Talk to Middle East analysts, and you get a clear sense that the US really could box Israel in a corner if it wanted to. “In theory, of course the US has enormous leverage over Israel,” says Nathan Thrall, a senior analyst at the International Crisis Group. But in “the very unlikely event” that “the US were to threaten the very alliance with Israel,” he says, it’d put immense pressure on an Israeli Prime Minister to bend.
Clearly, the United States doesn’t want to do that. But it has successfully pressured Israel before. For instance, the Bush administration forced Israel to back off an arms deal with China in 2005 by threatening to cut off military cooperation on certain projects. The US refused to give Israeli aircraft friend-or-foe codes during the Gulf War, effectively keeping Israel out. It refused to give American support for an Israeli strike on Iran’s nuclear program, which amounted to vetoing it.
So it’s not that the US can’t ever push Israel. It’s that American policymakers aren’t willing to threaten the foundations of the US-Israeli relationship — aid, diplomatic support, and the like — over a ceasefire in Gaza or even a final status peace agreement.
Drum, on the other hand, is skeptical that the US could do anything to make peace between parties whose objectives are fundamentally incompatible. As long as that’s the case, he argues, we should just stop trying:
Quite famously, we all “know” what a deal between Israel and the Palestinians needs to look like. It’s obvious. Everyone says so. The only wee obstacle is that neither side is willing to accept this obvious deal. They just aren’t. The problem isn’t agreeing on a line on a map, or a particular circumlocution in a particular document. The problem is much simpler than that, so simple that sophisticated people are embarrassed to say it outright: Two groups of people want the same piece of land. Both of them feel they have a right to it. Both of them are, for the time being, willing to fight for it. Neither is inclined to give up anything for a peace that neither side believes in.
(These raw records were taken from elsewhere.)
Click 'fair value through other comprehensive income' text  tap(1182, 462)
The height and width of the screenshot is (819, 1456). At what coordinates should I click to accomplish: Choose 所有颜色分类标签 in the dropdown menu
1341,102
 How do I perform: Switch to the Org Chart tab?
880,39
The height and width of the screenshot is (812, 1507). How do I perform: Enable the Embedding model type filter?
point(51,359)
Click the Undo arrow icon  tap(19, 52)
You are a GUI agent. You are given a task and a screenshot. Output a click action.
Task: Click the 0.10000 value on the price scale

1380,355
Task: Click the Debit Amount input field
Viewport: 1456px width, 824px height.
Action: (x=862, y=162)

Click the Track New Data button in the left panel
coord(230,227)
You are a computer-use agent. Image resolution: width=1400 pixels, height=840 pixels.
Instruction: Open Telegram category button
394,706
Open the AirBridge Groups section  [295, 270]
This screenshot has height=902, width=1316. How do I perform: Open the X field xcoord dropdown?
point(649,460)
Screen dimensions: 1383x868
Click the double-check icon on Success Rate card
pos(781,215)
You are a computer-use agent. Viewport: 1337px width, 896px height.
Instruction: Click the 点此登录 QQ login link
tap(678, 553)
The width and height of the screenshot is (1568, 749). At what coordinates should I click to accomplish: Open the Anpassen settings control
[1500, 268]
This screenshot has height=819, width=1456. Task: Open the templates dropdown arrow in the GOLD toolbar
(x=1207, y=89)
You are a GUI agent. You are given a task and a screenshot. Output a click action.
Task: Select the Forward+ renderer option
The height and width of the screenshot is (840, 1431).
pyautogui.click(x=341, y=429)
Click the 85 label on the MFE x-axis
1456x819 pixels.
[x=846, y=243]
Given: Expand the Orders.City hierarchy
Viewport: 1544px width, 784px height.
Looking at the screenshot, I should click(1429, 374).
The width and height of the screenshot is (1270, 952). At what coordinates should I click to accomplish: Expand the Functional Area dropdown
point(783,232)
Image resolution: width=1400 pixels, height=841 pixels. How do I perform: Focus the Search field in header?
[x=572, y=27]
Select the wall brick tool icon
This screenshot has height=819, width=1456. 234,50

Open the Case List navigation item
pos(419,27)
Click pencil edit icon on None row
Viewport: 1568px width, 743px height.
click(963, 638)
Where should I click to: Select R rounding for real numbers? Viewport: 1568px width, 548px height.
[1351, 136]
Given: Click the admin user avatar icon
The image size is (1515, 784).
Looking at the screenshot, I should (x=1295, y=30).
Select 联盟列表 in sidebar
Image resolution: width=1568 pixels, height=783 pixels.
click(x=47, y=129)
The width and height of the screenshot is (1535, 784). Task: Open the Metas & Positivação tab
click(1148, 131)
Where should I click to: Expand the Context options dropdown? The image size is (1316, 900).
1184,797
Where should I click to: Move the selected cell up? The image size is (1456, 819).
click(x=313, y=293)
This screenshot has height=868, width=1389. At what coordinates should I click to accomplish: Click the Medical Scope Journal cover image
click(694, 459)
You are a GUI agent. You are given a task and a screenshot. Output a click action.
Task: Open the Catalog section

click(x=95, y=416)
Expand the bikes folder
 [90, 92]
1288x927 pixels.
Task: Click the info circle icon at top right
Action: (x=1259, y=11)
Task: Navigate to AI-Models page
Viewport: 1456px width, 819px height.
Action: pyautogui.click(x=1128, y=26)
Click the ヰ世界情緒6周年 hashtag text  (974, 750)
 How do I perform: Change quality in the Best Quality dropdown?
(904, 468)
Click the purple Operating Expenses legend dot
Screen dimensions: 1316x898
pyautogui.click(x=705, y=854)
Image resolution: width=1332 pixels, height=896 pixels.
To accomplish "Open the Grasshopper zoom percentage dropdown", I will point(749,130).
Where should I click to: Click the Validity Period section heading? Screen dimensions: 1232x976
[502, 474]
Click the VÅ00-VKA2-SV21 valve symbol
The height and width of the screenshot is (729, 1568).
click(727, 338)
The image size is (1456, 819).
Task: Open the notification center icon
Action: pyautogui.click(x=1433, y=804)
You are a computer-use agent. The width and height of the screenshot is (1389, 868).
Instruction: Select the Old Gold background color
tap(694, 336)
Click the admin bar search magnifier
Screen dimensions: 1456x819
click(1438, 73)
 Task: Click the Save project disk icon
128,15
That’s it. That’s all there is. All the myriad details don’t matter. Someday that may change, and when it does the United States may have a constructive role to play in brokering a peace deal. But that day is nowhere in the near future.
I can see Kevin’s grim point. But as long as we are financing and subsidizing Israel’s wars, we are not neutral. Only if we cut off our aid can we afford the luxury of viewing the entire conflict as irresolvable. Everything else is complicity.